Sümer Erek’ten yeni bir sanat projesi : İncir Ağacının Altında

Sümer Erek’ten yeni bir sanat projesi : İncir Ağacının Altında

YAŞAM, SANAT VE ÖTESi
Sümer Erek, ilk adımlarını 2017 yılında attığı çalışmalar dizisine, pandemi koşullarının sınırları ve psikolojisi içinde, boyut değiştirerek  ve yeni katmanlar ekleyerek üretmeye ve toplumla paylaşmaya devam ediyor.
Erek, özelikle covid salgınının, yaşamı, ölümü, sanatı ve ötesini bir çok düzlemde düşünmesine neden olduğunu ve içinde bulunduğumuz tecrit durumunun sanatsal üretimini daha da çok perçinlediğini belirtti.

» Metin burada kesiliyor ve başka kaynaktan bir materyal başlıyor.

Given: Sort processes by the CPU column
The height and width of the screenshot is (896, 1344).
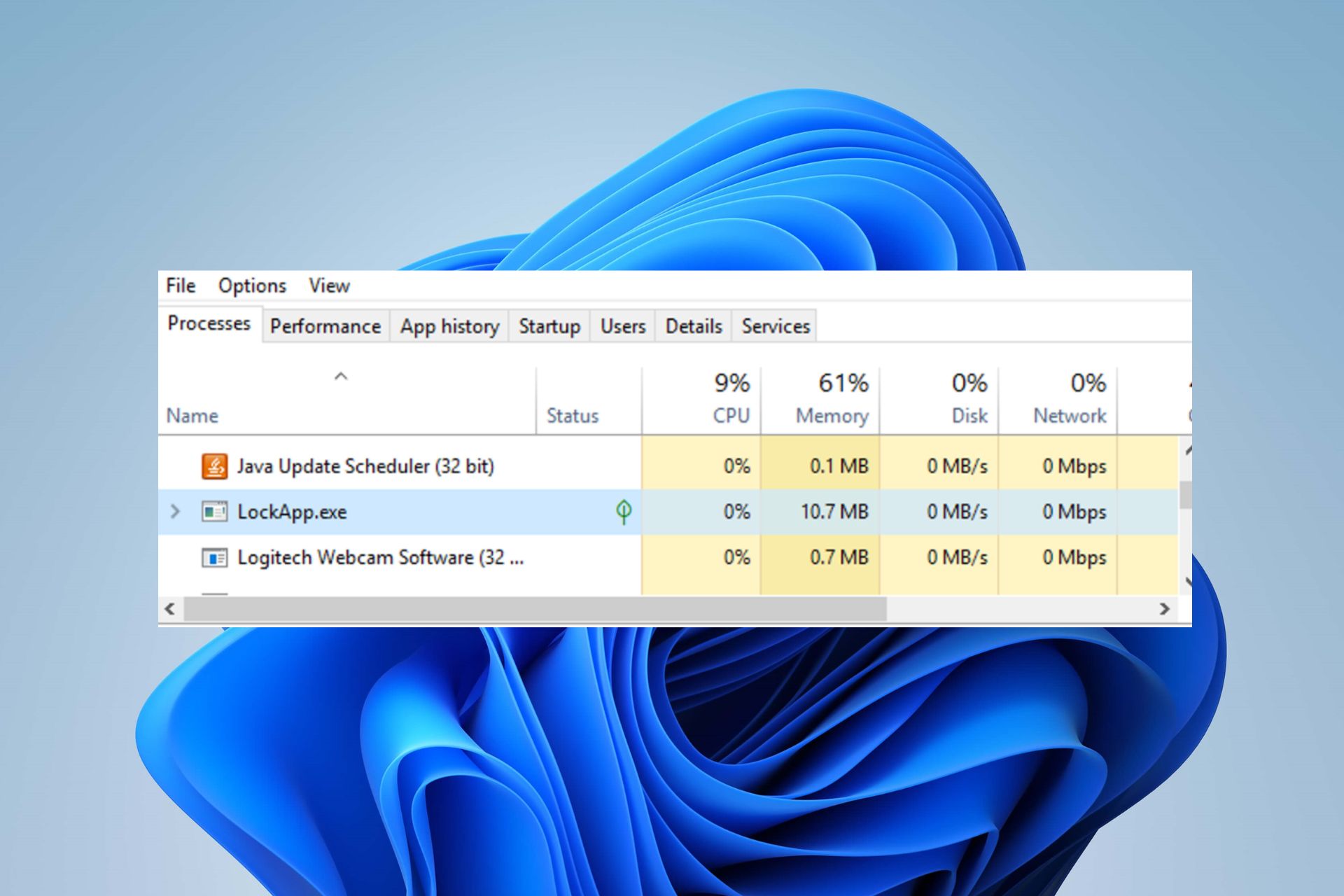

Bu sebeple bilincinde berraklaşan sanat anlayışının kendini ‘Yaşam, Sanat ve Ötesi’ sözcükleriyle dışarı vurduğunu ifade eden Kıbrıslı sanatçı: “Ancak, salgın sadece bu dönemde yaptığım çalışmalarımı değil, geçmiş çalışmalarımı da bu kavram içerisinde kucaklamamı ve anlamamı sağladı” dedi.
Yaşamı sanata, sanatı yaşamın içine taşıma serüveninde, üretim sürecinin açıklığı, samimiyeti ve cesareti içerisindeki yolculuğun bir çok yeni çalışmasında beden bulduğunu, Süheyla’nın Müzik Dünyası’nın bunlardan sadece bir tanesi oldugunu belirten Erek’in, çok düzlemli sanat dallarından oluşan bu çalışmasını Kasım ayının ilk haftasında Shacklewell Lane Camisinde izleyici ile buluşturdu.
Çalışma üç önemli kaynaktan beslenmektedir.
Bunlardan ilki İngiltereye göç etmiş Kıbrıslı Süheyla Hanım’ın 1960’lı yıllardan 2000’li yıllara kadar Londra’da açtığı ilk Türkçe müzik dükkanıyla alakalıdır.
Süheyla, Anadolu ve Kıbrıs kökenli insanlara kendi kültürlerine ait müzikleri ulaştırmanın, farklı kültür ve sanat unsurlarına ilgi duyan Ingilizlerin Anadolu müzik kültürüyle tanışmalarını sağlamanın aracısı; bir başka deyişle de nacizane bir müzik ve kültür elçiliği yapmanın kısa adıdır.
Çalışmanın ikinci boyutunu da Erek şu sözlerle ifade etmektedir;
“Geldiğim topraklarla, geçmişimle, çocukluğumla özdeşleşen ‘İncir Ağacı Altında’ tanımı, yaşamakta olduğum bu topraklarda da kök saldı, Atölye ve evim arasındaki bahçeyi kaplayan incir ağacı, üretim ve yaşam alanımın altını oluştururken ayni zamanda insanlık ve sanat anlayışımı, ‘Yaşam – Sanat’ bağlamının ötesini arayışımın zeminini oluşturdu” ifadesini kullandı.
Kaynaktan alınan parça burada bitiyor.